All of this is absolutely conscious, for Asterios Polyp is as much about ideas as it is about its characters and their lives. “In a cacophony of information,” a composer tells Asterios late in the novel, “each listener, by focusing on certain tones and phrases, can become an active participant in creating a unique, unique polyphonic experience.” That’s as good a description of what it’s like to read this book as you’re likely to come across, and it highlights Mazzucchelli’s ability to reflect the landscape we occupy. As Asterios is taken apart and reconstructed, he reexamines his relationships to the people around him: his late parents, his stillborn twin brother, his students and his wife.

Mr Magee:

A note: It took me about two hours to read this book.
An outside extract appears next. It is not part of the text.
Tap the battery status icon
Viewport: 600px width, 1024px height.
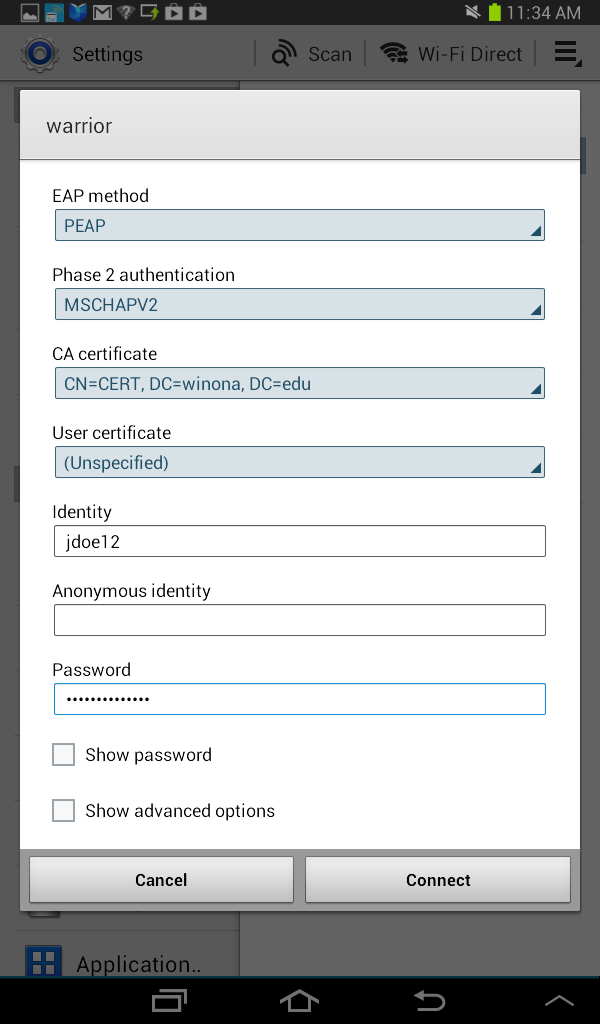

The book lists for $30 (Amazon has it for $20). It was a very immersive two hours, and the pages are detailed and would support repeated readings. It occurred to me that most books occupy your time for many more hours but often cost less. But its also true that few books are as engrossing and offer a visual experience on this level. A better analogy is a DVD of a favorite film, also offering two hours of immersion and bearing repeated watching, but costing more than a paperback might.

Ms Keller doesn’t mention Asterios Polyp, but she does talk about another intriguing project that we hadn’t heard about.

Indeed, I find myself wishing graphic novels weren’t so hip; their popularity has made me question my own motives. Am I just trying to sound cool? Is an affection for graphic novels by anyone over 25 simply the literary equivalent of buying a sports car or getting a face lift? if graphic novels weren’t on everybody’s hot list, even if a graphic novel weren’t as trendy an accessory as an Obama campaign button.

The new graphic version of “Fahrenheit 451” has helped sort out the contents of my soul. And I’m happy to report that I’m in the clear. I am quite certain that I’d be trumpeting the virtues of this work even

§ Compline. If you’ve been to the Netherlands, you’ve see that this really works.

A fascinating example is a major–20,000 cars a day!–intersection in the Dutch city of Drachten that used to look a lot a typical American intersection, with lots of bright paint and traffic signals and enormous signs telling you what and what not to do. Traffic planners tore that stuff out and went naked, just putting down a roundabout in the center. The sidewalks even disappeared as distinct structures. Everyone figured it out though. Fatalities at the intersection dropped markedly, as did travel times.

The rub? Speed. Overall travel times may be reduced, but nobody gets to go very fast. Doubtless the American Secretary of Transportation ought to be an endocrinologist.